Correction: An earlier version of this story misidentified Jordan Evans. The story has been corrected.
Winning the 2009 Oklahoma Class 2A football championship at Lincoln Christian Academy is a bond that Jordan Evans, Seth Lewandowski, Cole Johnson and Christian Barbee will likely share their entire lives.
Yet it was their entrepreneurial spirit and willingness to help a friend that united the former teammates to pursue dreams off the field.
The four remained close after high school and often spoke of owning a business together one day. When Johnson got laid off from his manufacturing job, they decided to follow their vision and also help a friend when the four created what would later become Showroom Garage Services LLC, a company that cleans and organizes homeowners’ garages.
“Our objective was to create a system where we could all work together and benefit from each other,” Lewandowski said. “We had wanted to start a business in Tulsa and then one of our good, trusted friends got laid off from his job, so it seemed like the perfect time to make something happen.”
It did not take them long to come up with a concept.
Evans and Barbee had cleaned garages during college to make some extra cash. Armed with Barbee’s pick-up and a modest array of cleaning supplies, the two-man team spent weekends scrubbing and de-cluttering the garages of their friends and family and discovered they could get paid to maintain people’s often-neglected garages.
“We were just driving through these neighborhoods, and a good majority of the garages were just filthy,” Barbee said. “We were thinking no one wants to spend their entire weekend cleaning them, so we decided to try it and it stuck for a bit.
“A lot of people really liked the idea then, but we didn’t pour that much into it back then because we didn’t have the time. Now the four us can work together now and make it happen.”
That experience led forming the company in May, and the group invested in high-end cleaning equipment and supplies, a pop-up tent and a custom wrap for their commercial sports utility vehicle to get started.
They fine-tuned their services to include a four-step cleaning process known as the Royal Transformation.
Steps include meeting the client to walk them through the process, removing personal items and hauling off trash, cleaning the entire garage — which can include dusting, painting and power washing — and organizing the client’s items and adding any final touches to transform the garage from a cluttered space into a showroom.
The Royal Transformation service costs $400 for the average two-car garage and takes about four to six hours to complete. Clients can also subscribe to Royal Sweeps, which is monthly maintenance cleanings at a smaller price, to keep their garages pristine.
“We’re really wanting to become the maids of the garage industry where we come in every month and just make sure their garage is always clean, still smells good and is still organized,” Evans said.
So far the response has been overwhelmingly positive.
“Eighty-five percent of the people that get the Royal Transformation service end up signing up for our subscription service because they are so amazed at how clean their garage is and they never want to revert back,” Evans said.

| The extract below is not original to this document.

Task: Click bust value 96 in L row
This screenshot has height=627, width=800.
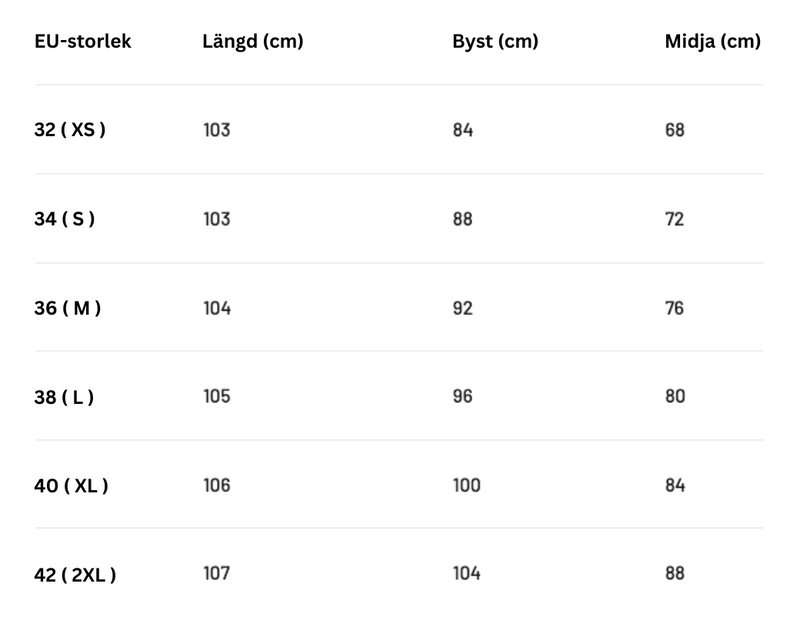Action: point(463,396)
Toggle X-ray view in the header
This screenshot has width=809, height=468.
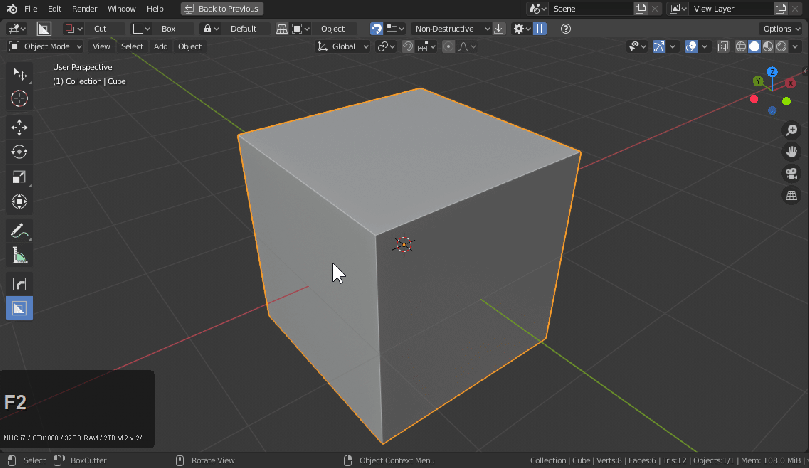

While the business is solely owned and operated by the four, they hope to expand and eventually turn it into a franchise.
“I would not be involved in spending this much time and effort if I did not see the bigger picture for this business,” Lewandowski said. “Based on the feedback that we’ve gotten from customers, it has kind of made us think that we can take this service that we are providing to people and do it in a way that can be scaleable.”
Said Johnson: “We really feel like if we put our minds to it and work as a team that the sky is the limit.”